- [Data listing]:
------------
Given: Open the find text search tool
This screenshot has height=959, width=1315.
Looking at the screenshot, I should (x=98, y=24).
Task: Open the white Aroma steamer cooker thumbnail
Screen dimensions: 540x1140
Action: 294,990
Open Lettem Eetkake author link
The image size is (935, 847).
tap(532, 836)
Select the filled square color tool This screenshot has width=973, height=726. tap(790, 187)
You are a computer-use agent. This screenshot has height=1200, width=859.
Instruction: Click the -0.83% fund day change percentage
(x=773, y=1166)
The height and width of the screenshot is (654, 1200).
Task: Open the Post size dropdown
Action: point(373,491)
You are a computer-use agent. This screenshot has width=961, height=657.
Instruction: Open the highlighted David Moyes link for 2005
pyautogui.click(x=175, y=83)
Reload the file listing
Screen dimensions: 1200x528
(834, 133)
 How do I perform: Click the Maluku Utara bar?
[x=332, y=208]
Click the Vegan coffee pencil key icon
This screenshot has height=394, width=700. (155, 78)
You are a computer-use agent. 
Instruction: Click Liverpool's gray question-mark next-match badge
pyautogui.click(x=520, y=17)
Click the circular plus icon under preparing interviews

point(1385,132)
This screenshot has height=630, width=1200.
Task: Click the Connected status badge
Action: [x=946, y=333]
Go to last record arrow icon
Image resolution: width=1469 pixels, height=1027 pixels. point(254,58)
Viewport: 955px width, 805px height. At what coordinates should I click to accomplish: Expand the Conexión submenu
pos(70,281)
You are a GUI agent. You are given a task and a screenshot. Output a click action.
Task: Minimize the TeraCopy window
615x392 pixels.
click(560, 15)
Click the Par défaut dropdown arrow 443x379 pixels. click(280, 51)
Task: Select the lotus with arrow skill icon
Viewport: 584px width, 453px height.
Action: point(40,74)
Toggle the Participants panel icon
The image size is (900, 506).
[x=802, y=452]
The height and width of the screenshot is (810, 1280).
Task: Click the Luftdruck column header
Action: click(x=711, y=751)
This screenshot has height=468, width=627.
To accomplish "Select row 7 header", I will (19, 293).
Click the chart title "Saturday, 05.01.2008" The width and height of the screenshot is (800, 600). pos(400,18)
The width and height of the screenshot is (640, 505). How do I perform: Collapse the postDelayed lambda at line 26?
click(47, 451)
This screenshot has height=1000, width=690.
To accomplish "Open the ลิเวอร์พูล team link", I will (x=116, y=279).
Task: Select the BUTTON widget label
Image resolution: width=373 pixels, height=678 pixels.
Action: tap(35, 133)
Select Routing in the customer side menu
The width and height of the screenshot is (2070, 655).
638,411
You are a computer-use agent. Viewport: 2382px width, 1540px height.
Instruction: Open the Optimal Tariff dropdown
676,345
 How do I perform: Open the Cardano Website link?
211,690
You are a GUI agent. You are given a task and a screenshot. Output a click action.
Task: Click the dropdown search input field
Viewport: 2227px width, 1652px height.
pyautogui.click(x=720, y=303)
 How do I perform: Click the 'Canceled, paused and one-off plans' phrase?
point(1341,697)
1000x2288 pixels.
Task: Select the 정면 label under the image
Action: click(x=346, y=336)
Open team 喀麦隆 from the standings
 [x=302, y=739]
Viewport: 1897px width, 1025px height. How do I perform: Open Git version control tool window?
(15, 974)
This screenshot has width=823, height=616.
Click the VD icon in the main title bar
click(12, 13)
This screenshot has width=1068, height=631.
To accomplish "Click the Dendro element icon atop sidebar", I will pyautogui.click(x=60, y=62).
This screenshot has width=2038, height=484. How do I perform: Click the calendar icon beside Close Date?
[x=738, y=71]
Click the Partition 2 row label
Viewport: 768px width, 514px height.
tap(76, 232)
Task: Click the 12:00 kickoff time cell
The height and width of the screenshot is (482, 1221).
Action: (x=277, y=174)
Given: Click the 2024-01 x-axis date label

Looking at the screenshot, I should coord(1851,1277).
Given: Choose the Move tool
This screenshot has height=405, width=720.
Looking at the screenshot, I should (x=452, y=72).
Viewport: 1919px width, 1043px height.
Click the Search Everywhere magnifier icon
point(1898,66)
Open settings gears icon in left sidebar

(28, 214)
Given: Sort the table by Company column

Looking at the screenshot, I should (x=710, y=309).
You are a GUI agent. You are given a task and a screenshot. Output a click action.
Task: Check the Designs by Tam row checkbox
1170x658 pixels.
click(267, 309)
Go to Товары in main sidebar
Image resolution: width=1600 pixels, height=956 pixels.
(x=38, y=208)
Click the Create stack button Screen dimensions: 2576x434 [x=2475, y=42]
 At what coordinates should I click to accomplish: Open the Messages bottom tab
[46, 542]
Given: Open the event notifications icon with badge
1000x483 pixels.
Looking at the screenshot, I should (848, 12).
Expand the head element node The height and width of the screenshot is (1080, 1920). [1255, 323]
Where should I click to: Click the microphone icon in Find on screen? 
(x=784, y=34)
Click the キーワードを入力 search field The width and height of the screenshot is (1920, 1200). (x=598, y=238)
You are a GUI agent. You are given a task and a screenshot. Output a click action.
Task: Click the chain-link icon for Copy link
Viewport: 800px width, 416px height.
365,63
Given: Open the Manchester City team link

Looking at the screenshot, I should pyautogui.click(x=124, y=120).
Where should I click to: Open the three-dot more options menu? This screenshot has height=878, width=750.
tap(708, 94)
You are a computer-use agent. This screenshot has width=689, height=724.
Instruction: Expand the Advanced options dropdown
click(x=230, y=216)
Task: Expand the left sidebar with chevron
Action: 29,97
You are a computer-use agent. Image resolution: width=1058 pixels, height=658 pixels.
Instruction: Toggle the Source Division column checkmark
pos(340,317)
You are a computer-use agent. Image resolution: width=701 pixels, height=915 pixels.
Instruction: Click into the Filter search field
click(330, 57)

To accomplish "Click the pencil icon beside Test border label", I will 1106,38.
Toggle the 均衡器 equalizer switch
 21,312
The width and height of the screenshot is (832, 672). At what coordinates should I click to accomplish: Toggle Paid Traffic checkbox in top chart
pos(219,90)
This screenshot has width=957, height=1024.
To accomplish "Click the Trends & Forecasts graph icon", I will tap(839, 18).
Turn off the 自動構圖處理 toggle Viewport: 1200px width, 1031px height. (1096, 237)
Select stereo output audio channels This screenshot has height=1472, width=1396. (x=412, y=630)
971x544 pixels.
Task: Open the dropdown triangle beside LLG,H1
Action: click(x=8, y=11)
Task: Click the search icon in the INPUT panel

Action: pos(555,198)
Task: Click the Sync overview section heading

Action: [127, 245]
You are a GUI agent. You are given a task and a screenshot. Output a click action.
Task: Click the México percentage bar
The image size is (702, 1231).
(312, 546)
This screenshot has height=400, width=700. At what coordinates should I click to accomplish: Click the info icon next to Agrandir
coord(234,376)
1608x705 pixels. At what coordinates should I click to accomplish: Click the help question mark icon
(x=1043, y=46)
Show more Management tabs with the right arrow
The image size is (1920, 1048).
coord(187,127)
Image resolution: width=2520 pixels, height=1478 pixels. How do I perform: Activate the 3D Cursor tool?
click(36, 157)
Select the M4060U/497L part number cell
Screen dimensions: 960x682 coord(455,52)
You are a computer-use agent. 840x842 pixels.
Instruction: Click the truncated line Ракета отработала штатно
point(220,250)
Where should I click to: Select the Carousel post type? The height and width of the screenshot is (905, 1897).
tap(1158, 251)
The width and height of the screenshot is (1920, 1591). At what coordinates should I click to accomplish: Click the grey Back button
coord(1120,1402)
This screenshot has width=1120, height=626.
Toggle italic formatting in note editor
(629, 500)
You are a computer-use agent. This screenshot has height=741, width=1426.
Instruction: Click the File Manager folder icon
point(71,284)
------------
Copy out all of the records above verbatim, line for line.

- [Result of this task]:
Given: Open the find text search tool
This screenshot has height=959, width=1315.
Looking at the screenshot, I should (x=98, y=24).
Task: Open the white Aroma steamer cooker thumbnail
Screen dimensions: 540x1140
Action: 294,990
Open Lettem Eetkake author link
The image size is (935, 847).
tap(532, 836)
Select the filled square color tool This screenshot has width=973, height=726. tap(790, 187)
You are a computer-use agent. This screenshot has height=1200, width=859.
Instruction: Click the -0.83% fund day change percentage
(x=773, y=1166)
The height and width of the screenshot is (654, 1200).
Task: Open the Post size dropdown
Action: point(373,491)
You are a computer-use agent. This screenshot has width=961, height=657.
Instruction: Open the highlighted David Moyes link for 2005
pyautogui.click(x=175, y=83)
Reload the file listing
Screen dimensions: 1200x528
(834, 133)
 How do I perform: Click the Maluku Utara bar?
[x=332, y=208]
Click the Vegan coffee pencil key icon
This screenshot has height=394, width=700. (155, 78)
You are a computer-use agent. 
Instruction: Click Liverpool's gray question-mark next-match badge
pyautogui.click(x=520, y=17)
Click the circular plus icon under preparing interviews

point(1385,132)
This screenshot has height=630, width=1200.
Task: Click the Connected status badge
Action: [x=946, y=333]
Go to last record arrow icon
Image resolution: width=1469 pixels, height=1027 pixels. point(254,58)
Viewport: 955px width, 805px height. At what coordinates should I click to accomplish: Expand the Conexión submenu
pos(70,281)
You are a GUI agent. You are given a task and a screenshot. Output a click action.
Task: Minimize the TeraCopy window
615x392 pixels.
click(560, 15)
Click the Par défaut dropdown arrow 443x379 pixels. click(280, 51)
Task: Select the lotus with arrow skill icon
Viewport: 584px width, 453px height.
Action: point(40,74)
Toggle the Participants panel icon
The image size is (900, 506).
[x=802, y=452]
The height and width of the screenshot is (810, 1280).
Task: Click the Luftdruck column header
Action: click(x=711, y=751)
This screenshot has height=468, width=627.
To accomplish "Select row 7 header", I will (19, 293).
Click the chart title "Saturday, 05.01.2008" The width and height of the screenshot is (800, 600). pos(400,18)
The width and height of the screenshot is (640, 505). How do I perform: Collapse the postDelayed lambda at line 26?
click(47, 451)
This screenshot has height=1000, width=690.
To accomplish "Open the ลิเวอร์พูล team link", I will (x=116, y=279).
Task: Select the BUTTON widget label
Image resolution: width=373 pixels, height=678 pixels.
Action: tap(35, 133)
Select Routing in the customer side menu
The width and height of the screenshot is (2070, 655).
638,411
You are a computer-use agent. Viewport: 2382px width, 1540px height.
Instruction: Open the Optimal Tariff dropdown
676,345
 How do I perform: Open the Cardano Website link?
211,690
You are a GUI agent. You are given a task and a screenshot. Output a click action.
Task: Click the dropdown search input field
Viewport: 2227px width, 1652px height.
pyautogui.click(x=720, y=303)
 How do I perform: Click the 'Canceled, paused and one-off plans' phrase?
point(1341,697)
1000x2288 pixels.
Task: Select the 정면 label under the image
Action: click(x=346, y=336)
Open team 喀麦隆 from the standings
 [x=302, y=739]
Viewport: 1897px width, 1025px height. How do I perform: Open Git version control tool window?
(15, 974)
This screenshot has width=823, height=616.
Click the VD icon in the main title bar
click(12, 13)
This screenshot has width=1068, height=631.
To accomplish "Click the Dendro element icon atop sidebar", I will pyautogui.click(x=60, y=62).
This screenshot has width=2038, height=484. How do I perform: Click the calendar icon beside Close Date?
[x=738, y=71]
Click the Partition 2 row label
Viewport: 768px width, 514px height.
tap(76, 232)
Task: Click the 12:00 kickoff time cell
The height and width of the screenshot is (482, 1221).
Action: (x=277, y=174)
Given: Click the 2024-01 x-axis date label

Looking at the screenshot, I should coord(1851,1277).
Given: Choose the Move tool
This screenshot has height=405, width=720.
Looking at the screenshot, I should (x=452, y=72).
Viewport: 1919px width, 1043px height.
Click the Search Everywhere magnifier icon
point(1898,66)
Open settings gears icon in left sidebar

(28, 214)
Given: Sort the table by Company column

Looking at the screenshot, I should (x=710, y=309).
You are a GUI agent. You are given a task and a screenshot. Output a click action.
Task: Check the Designs by Tam row checkbox
1170x658 pixels.
click(267, 309)
Go to Товары in main sidebar
Image resolution: width=1600 pixels, height=956 pixels.
(x=38, y=208)
Click the Create stack button Screen dimensions: 2576x434 [x=2475, y=42]
 At what coordinates should I click to accomplish: Open the Messages bottom tab
[46, 542]
Given: Open the event notifications icon with badge
1000x483 pixels.
Looking at the screenshot, I should (848, 12).
Expand the head element node The height and width of the screenshot is (1080, 1920). [1255, 323]
Where should I click to: Click the microphone icon in Find on screen? 
(x=784, y=34)
Click the キーワードを入力 search field The width and height of the screenshot is (1920, 1200). (x=598, y=238)
You are a GUI agent. You are given a task and a screenshot. Output a click action.
Task: Click the chain-link icon for Copy link
Viewport: 800px width, 416px height.
365,63
Given: Open the Manchester City team link

Looking at the screenshot, I should pyautogui.click(x=124, y=120).
Where should I click to: Open the three-dot more options menu? This screenshot has height=878, width=750.
tap(708, 94)
You are a computer-use agent. This screenshot has width=689, height=724.
Instruction: Expand the Advanced options dropdown
click(x=230, y=216)
Task: Expand the left sidebar with chevron
Action: 29,97
You are a computer-use agent. Image resolution: width=1058 pixels, height=658 pixels.
Instruction: Toggle the Source Division column checkmark
pos(340,317)
You are a computer-use agent. Image resolution: width=701 pixels, height=915 pixels.
Instruction: Click into the Filter search field
click(330, 57)

To accomplish "Click the pencil icon beside Test border label", I will 1106,38.
Toggle the 均衡器 equalizer switch
 21,312
The width and height of the screenshot is (832, 672). At what coordinates should I click to accomplish: Toggle Paid Traffic checkbox in top chart
pos(219,90)
This screenshot has width=957, height=1024.
To accomplish "Click the Trends & Forecasts graph icon", I will tap(839, 18).
Turn off the 自動構圖處理 toggle Viewport: 1200px width, 1031px height. (1096, 237)
Select stereo output audio channels This screenshot has height=1472, width=1396. (x=412, y=630)
971x544 pixels.
Task: Open the dropdown triangle beside LLG,H1
Action: click(x=8, y=11)
Task: Click the search icon in the INPUT panel

Action: pos(555,198)
Task: Click the Sync overview section heading

Action: [127, 245]
You are a GUI agent. You are given a task and a screenshot. Output a click action.
Task: Click the México percentage bar
The image size is (702, 1231).
(312, 546)
This screenshot has height=400, width=700. At what coordinates should I click to accomplish: Click the info icon next to Agrandir
coord(234,376)
1608x705 pixels. At what coordinates should I click to accomplish: Click the help question mark icon
(x=1043, y=46)
Show more Management tabs with the right arrow
The image size is (1920, 1048).
coord(187,127)
Image resolution: width=2520 pixels, height=1478 pixels. How do I perform: Activate the 3D Cursor tool?
click(36, 157)
Select the M4060U/497L part number cell
Screen dimensions: 960x682 coord(455,52)
You are a computer-use agent. 840x842 pixels.
Instruction: Click the truncated line Ракета отработала штатно
point(220,250)
Where should I click to: Select the Carousel post type? The height and width of the screenshot is (905, 1897).
tap(1158, 251)
The width and height of the screenshot is (1920, 1591). At what coordinates should I click to accomplish: Click the grey Back button
coord(1120,1402)
This screenshot has width=1120, height=626.
Toggle italic formatting in note editor
(629, 500)
You are a computer-use agent. This screenshot has height=741, width=1426.
Instruction: Click the File Manager folder icon
point(71,284)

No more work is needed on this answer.